_Task statement_. Update the lines that begin with the one containing "Open the Options tab" and run through the last line, changing "outline" to "filled" and keeping everything else the same. Leave the pictures out of your answer.

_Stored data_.

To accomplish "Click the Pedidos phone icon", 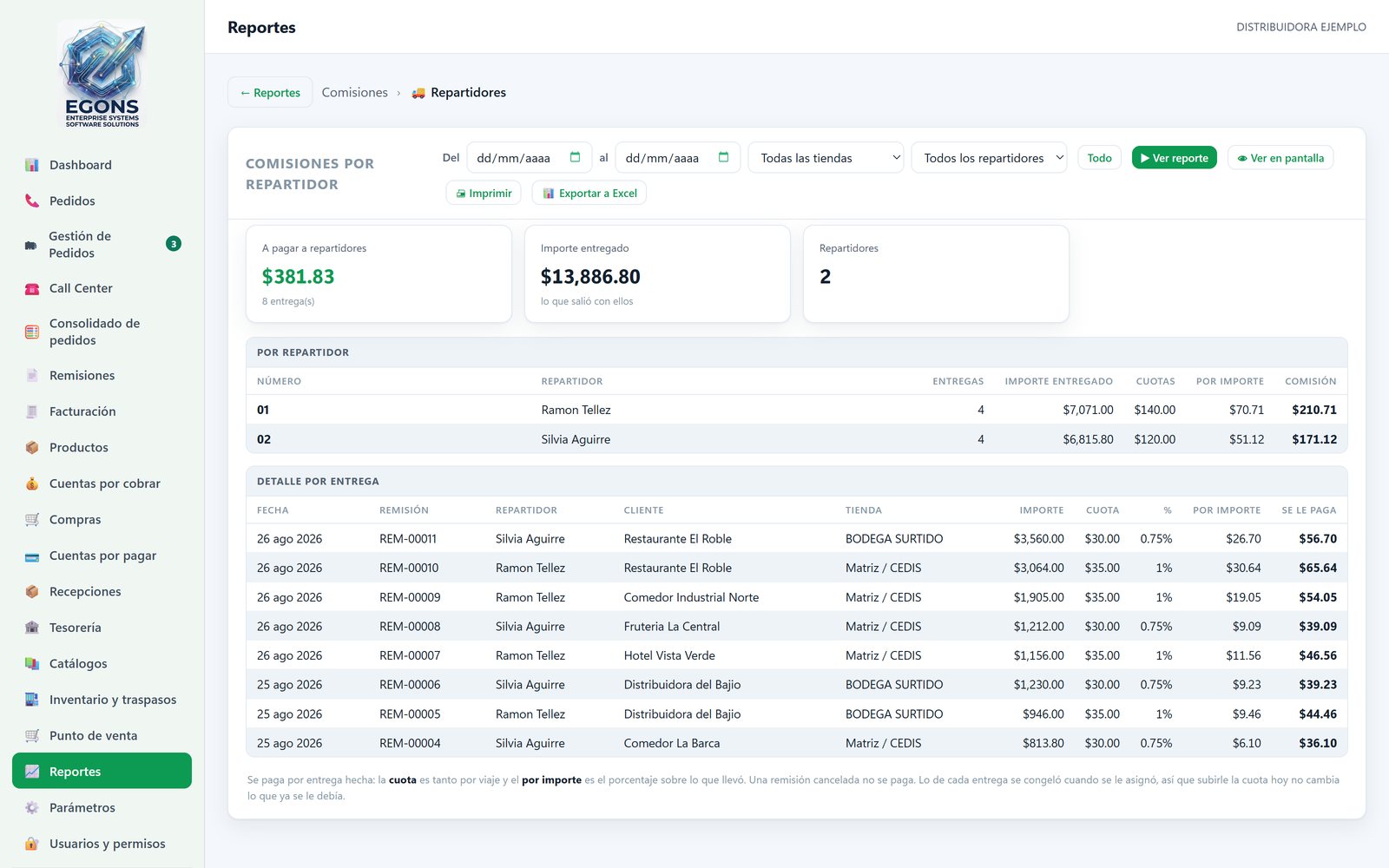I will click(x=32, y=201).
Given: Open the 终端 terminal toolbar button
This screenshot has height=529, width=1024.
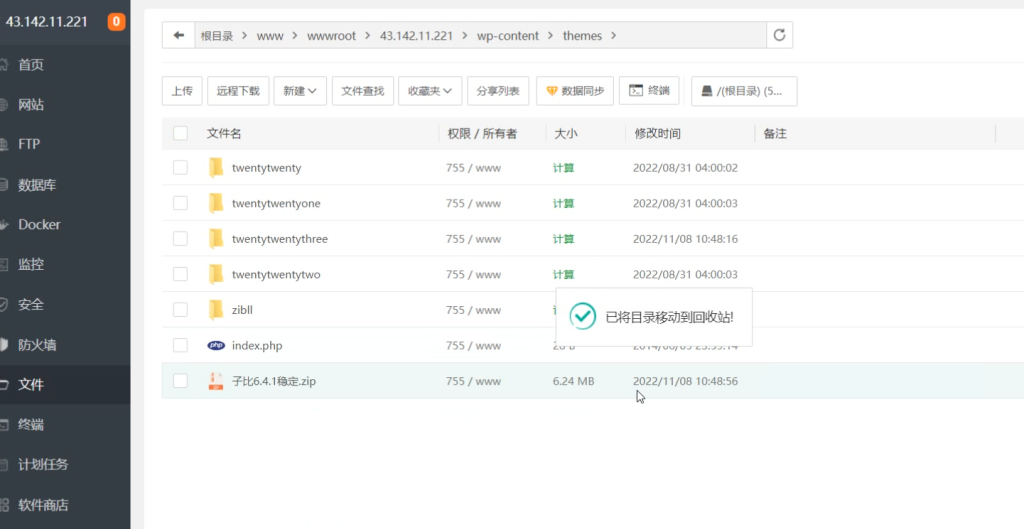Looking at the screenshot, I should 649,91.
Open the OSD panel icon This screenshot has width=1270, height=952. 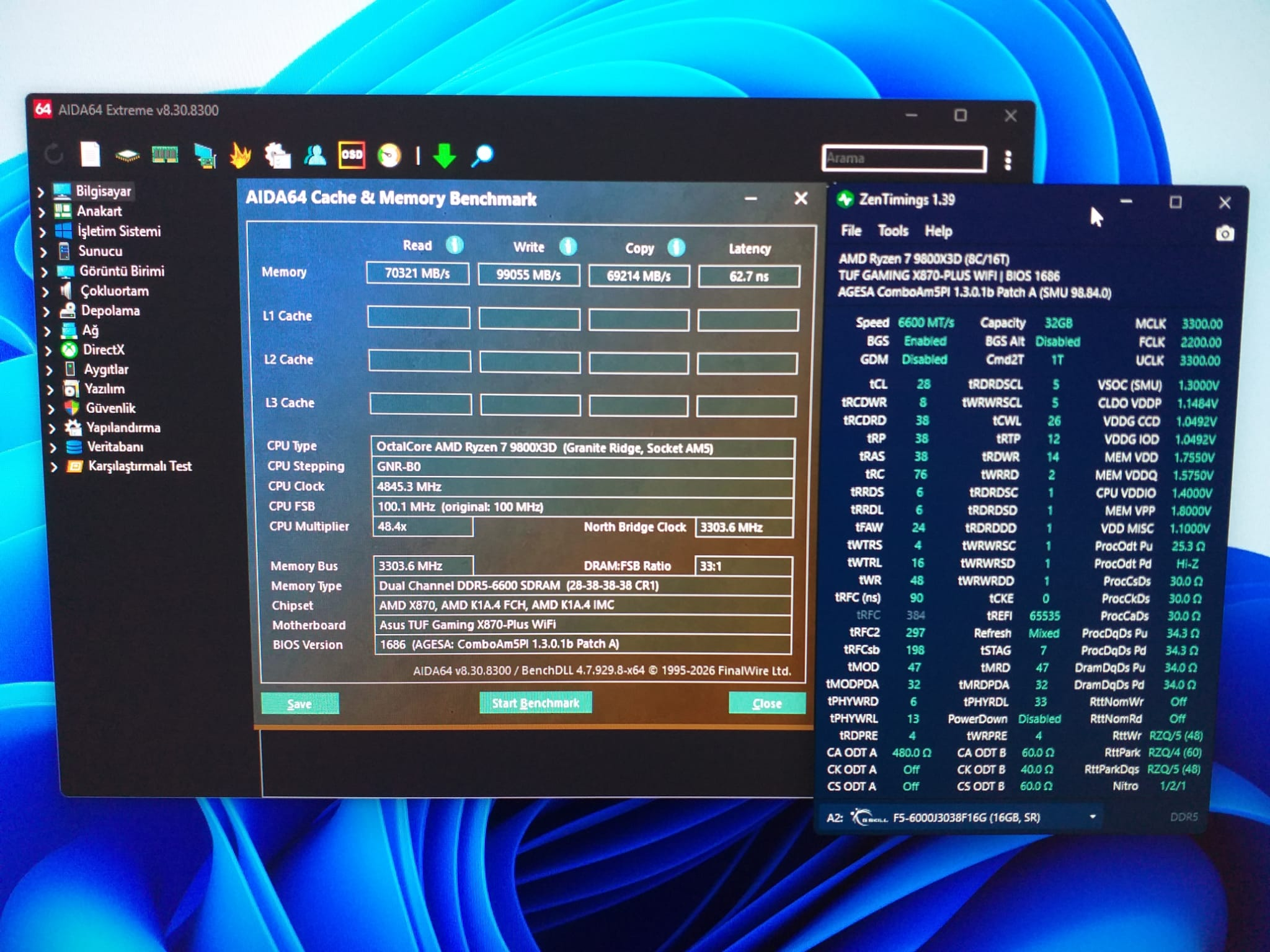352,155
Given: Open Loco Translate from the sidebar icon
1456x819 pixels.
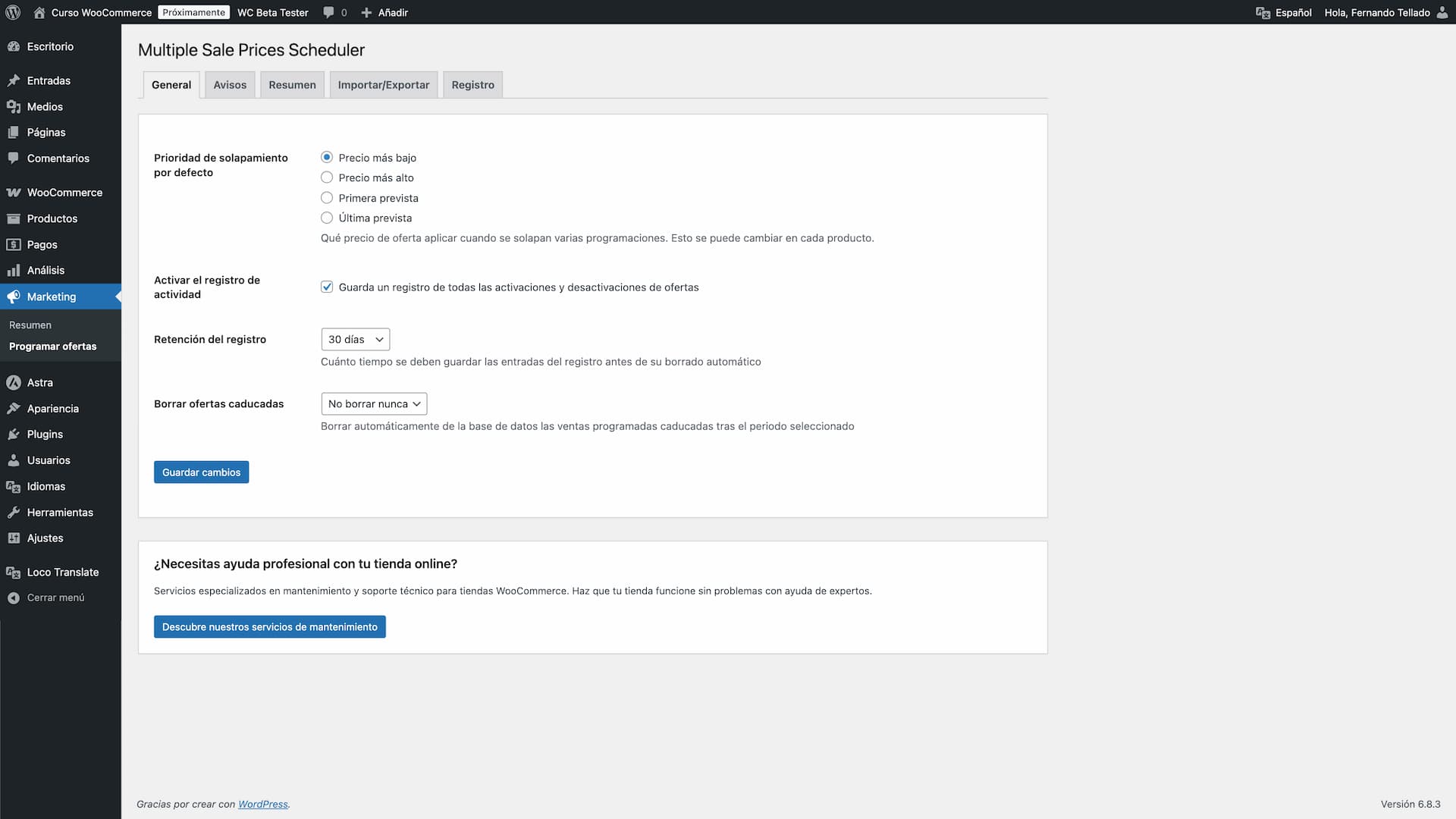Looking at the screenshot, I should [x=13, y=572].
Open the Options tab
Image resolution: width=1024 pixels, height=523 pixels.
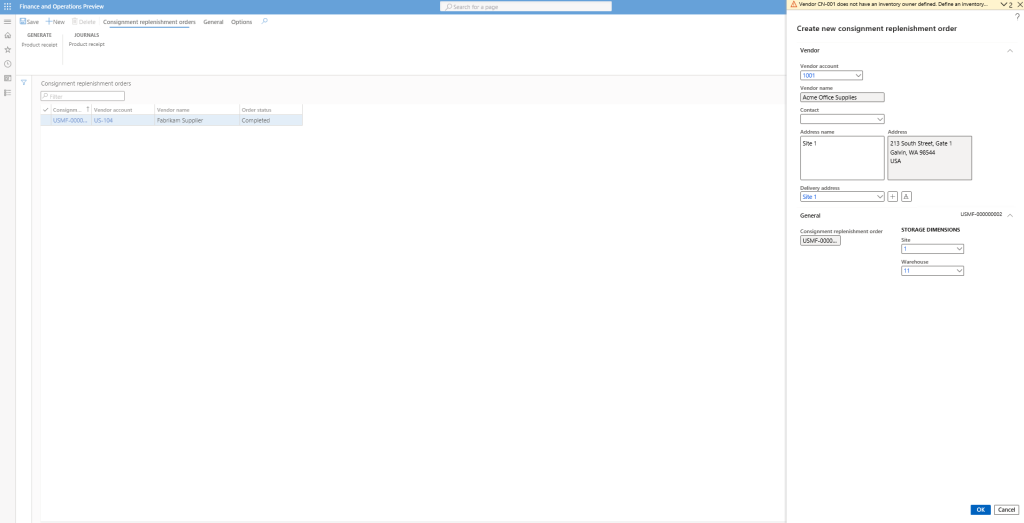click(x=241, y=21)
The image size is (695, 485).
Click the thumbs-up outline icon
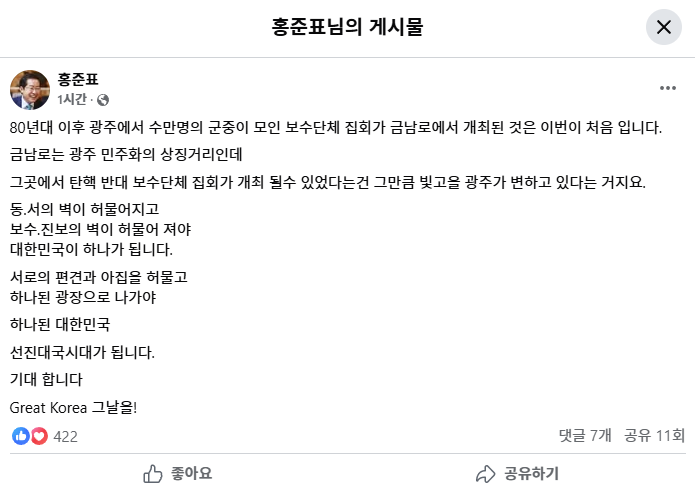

_Solution to this problem_.
Open the Options tab
Image resolution: width=1024 pixels, height=523 pixels.
click(x=241, y=21)
The image size is (695, 485).
Click the thumbs-up filled icon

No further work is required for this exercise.